En opinión de especialistas, aquella fue una de las grandes proezas de la aviación en sus primeros tiempos. El memorable vuelo de Rosillo marca un importante hito en la historia del transporte mundial, y para repetirlo la aviación norteamericana necesitó cinco largos años.
Otra vez en Cuba, Rosillo prosiguió sus vuelos hasta que en 1918 se trasladó a España como profesor, y luego director, de una escuela de aviación. El inicio de la Guerra Civil española lo trae de nuevo a La Habana. En 1938, en el aniversario 25 de su colosal vuelo Cayo Hueso-La Habana, se emite un sello conmemorativo y se brinda a Rosillo la oportunidad de realizar el mismo recorrido en un cuatrimotor. Sin embargo, ni siquiera ese homenaje pudo aliviar su difícil situación económica, a tal punto que el respetado piloto tuvo que sentarse en una silla de tijera en los portales de la tienda El Encanto, junto a una mesa donde había colocado su retrato de mejores días, para vender allí, por unos centavos, sobres con su sello y su firma. Con posterioridad se le nombra Capitán Jefe del recién creado cuerpo de aviación de la Cruz Roja Nacional.
Domingo Rosillo falleció en La Habana, el 28 de noviembre de 1957. Ya para entonces hacía años que Agustín Parlá se había suicidado. Ambos merecieron la preciada distinción que los acredita como pioneros de la aviación mundial.

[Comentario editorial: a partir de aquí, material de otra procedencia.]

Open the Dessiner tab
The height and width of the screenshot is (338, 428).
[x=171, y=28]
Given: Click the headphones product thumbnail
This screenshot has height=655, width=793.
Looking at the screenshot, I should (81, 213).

Mariano Barberán y Joaquín Collar, dos heroicos aviadores españoles, fueron protagonistas, en 1933, del vuelo Sevilla-Camagüey, que los llevó a atravesar sin escalas el Atlántico por su parte más ancha. Hazaña no intentada hasta entonces. En 39 horas con 50 minutos hicieron los 7 570 kilómetros que separan esas ciudades a bordo del avión conocido con el nombre de Cuatro Vientos.
De Camagüey el Cuatro Vientos voló a La Habana. Pasaron Barberán y Collar varias jornadas en nuestra capital. Se alojaron en el hotel Plaza y fueron agasajados por corporaciones cubanas y españolas. Eran los héroes del momento. De aquí partieron rumbo a México, donde se les esperaba. Varios especialistas cubanos les recomendaron entonces que retrasaran la partida. Barberán y Collar, que habían llegado enfermos, no descansaron lo suficiente en La Habana, donde se vieron sometidos a un régimen de vida social inusitado para ellos. Además, imperaba el mal tiempo en aquella mañana en que el Cuatro Vientos salió de Cuba y no se sabía bien si los desperfectos técnicos advertidos en el aparato habían sido convenientemente reparados. Pero Barberán y Collar debían arribar a México en una fecha ya convenida y les era imprescindible partir. Jamás llegaron a su destino. Y se desconoce todavía con exactitud cuál fue su suerte.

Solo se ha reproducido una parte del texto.